*** Opening Data ***
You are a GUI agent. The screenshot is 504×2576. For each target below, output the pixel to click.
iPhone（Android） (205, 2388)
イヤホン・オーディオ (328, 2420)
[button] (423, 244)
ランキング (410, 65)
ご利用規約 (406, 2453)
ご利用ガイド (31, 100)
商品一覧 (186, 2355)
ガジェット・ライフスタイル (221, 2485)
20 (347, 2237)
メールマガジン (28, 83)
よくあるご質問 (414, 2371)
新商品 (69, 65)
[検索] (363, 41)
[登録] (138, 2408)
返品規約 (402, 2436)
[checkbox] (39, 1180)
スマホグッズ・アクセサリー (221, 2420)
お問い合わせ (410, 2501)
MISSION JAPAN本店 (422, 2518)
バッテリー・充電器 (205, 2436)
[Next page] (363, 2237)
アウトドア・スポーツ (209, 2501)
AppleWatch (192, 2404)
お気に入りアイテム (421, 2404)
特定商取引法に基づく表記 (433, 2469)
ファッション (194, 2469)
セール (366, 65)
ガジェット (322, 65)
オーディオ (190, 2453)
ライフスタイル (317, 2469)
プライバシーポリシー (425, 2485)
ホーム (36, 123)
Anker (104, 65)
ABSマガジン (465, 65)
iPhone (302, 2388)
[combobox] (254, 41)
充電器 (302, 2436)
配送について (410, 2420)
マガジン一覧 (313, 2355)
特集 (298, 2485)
*** Closing Data ***
Problem to solve ▸ Set down the entries above again, word for word.

Response to this exercise ▸
You are a GUI agent. The screenshot is 504×2576. For each target below, output the pixel to click.
iPhone（Android） (205, 2388)
イヤホン・オーディオ (328, 2420)
[button] (423, 244)
ランキング (410, 65)
ご利用規約 (406, 2453)
ご利用ガイド (31, 100)
商品一覧 (186, 2355)
ガジェット・ライフスタイル (221, 2485)
20 (347, 2237)
メールマガジン (28, 83)
よくあるご質問 (414, 2371)
新商品 (69, 65)
[検索] (363, 41)
[登録] (138, 2408)
返品規約 (402, 2436)
[checkbox] (39, 1180)
スマホグッズ・アクセサリー (221, 2420)
お問い合わせ (410, 2501)
MISSION JAPAN本店 (422, 2518)
バッテリー・充電器 (205, 2436)
[Next page] (363, 2237)
アウトドア・スポーツ (209, 2501)
AppleWatch (192, 2404)
お気に入りアイテム (421, 2404)
特定商取引法に基づく表記 (433, 2469)
ファッション (194, 2469)
セール (366, 65)
ガジェット (322, 65)
オーディオ (190, 2453)
ライフスタイル (317, 2469)
プライバシーポリシー (425, 2485)
ホーム (36, 123)
Anker (104, 65)
ABSマガジン (465, 65)
iPhone (302, 2388)
[combobox] (254, 41)
充電器 (302, 2436)
配送について (410, 2420)
マガジン一覧 (313, 2355)
特集 (298, 2485)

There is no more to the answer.